I told Davey I’d left it at home to keep him happy. It was all right – no one could see. We’re at the bus stop. Kids gathering. The bus to Reedon High comes sailing past. I’m not taking any notice. I’m not even thinking. I’m trying to feel T-shirt and Metallica and good …
And then this splash comes out of nowhere. Big splash, right down my front. I pull my jumper out – and it’s only Ribena. I could smell it. Blackcurrant all over my school jumper. Which meant …
‘Who did that!’ I screamed. ‘Who did that?’
‘Someone on the bus – I saw it coming down,’ yelled Davey. ‘I think they spat,’ he added.
‘I’ll kill them,’ I roared. ‘I’ll bloody mash them!’ Because it was soaking right through … yeah! Right underneath to the sacred T-shirt. No way was I going to let Ribena get on my Metallica T-shirt. Blood, maybe. Piss, shit, bring it on. But Ribena and Metallica?
Never.
I hoiked off my school jumper. There was a big stain right on the pale patch next to the skeleton’s legs.
‘Who did that? I’ll kill them!’ I howled. I wasn’t thinking I was that mad.
Davey’s eyes practically fell out of his head when he saw what I had on. ‘What are you doing?’ he hissed. ‘You can’t wear that! It’s asking for it. Put it on – people’ll see.’
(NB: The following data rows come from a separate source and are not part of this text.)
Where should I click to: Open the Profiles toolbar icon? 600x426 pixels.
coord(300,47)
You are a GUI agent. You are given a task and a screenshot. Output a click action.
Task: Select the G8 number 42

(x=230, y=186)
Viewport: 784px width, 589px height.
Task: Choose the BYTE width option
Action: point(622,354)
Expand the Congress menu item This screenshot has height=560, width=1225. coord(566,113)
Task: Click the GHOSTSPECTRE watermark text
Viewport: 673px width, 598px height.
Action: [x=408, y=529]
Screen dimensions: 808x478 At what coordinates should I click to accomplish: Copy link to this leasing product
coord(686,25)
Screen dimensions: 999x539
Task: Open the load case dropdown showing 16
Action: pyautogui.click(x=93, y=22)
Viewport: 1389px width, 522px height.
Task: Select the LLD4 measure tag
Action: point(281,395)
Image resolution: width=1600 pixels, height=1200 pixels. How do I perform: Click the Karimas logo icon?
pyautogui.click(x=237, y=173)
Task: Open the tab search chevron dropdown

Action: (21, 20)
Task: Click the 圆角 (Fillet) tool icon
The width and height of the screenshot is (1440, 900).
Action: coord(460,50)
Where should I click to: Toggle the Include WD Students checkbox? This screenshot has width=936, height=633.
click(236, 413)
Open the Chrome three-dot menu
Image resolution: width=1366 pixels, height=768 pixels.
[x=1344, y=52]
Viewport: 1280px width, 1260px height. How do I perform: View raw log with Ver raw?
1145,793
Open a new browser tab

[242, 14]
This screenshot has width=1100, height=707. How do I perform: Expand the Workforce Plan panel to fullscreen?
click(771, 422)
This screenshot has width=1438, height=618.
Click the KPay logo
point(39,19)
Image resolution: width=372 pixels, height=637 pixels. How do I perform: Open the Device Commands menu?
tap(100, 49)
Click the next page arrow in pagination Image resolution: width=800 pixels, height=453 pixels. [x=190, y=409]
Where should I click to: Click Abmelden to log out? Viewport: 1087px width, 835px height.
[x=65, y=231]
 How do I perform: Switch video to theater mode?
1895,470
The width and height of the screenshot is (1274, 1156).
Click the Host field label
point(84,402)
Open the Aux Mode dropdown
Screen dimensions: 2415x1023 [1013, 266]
I’d had enough. I’d been bathed in snail juice, humiliated and left by the only person who really loves me. The T-shirt was all I had. I pulled it out and stuck it in his face. ‘I don’t care any more, Davey. This is ME,’ I told him. ‘See? This. Is. Me!’
But Davey wasn’t looking. He was staring up the road behind me. ‘Here comes Riley,’ he whined. ‘Put it on, put it on, quick.’
I put it on quick enough then. No point in getting battered for nowt. And I was quick too – I move fast for a big lad. I got the jumper on in loads of time and stood there looking all innocent while Martin Riley, the King of the Chavs, and his little bunch of mini-chavs came up behind me. No one would have guessed that under that school jumper I had a detailed description of everything they hated most written all over my back.
Except that I’d not pulled the jumper down far enough. It was up at the back. While I was standing there feeling safe and right, Riley and his chavpack was reading – they could just about read – the word ‘Motherfucker’ writ right across my arse. The first I knew of it was him pulling up my jumper.
‘Gerroff!’ I yelled.
Riley read the rest of the message. His eyes bulged; his face turned puce. ‘You pervert,’ he barked.
‘I can explain,’ I said.
Then him and his mates closed in and I hit the deck.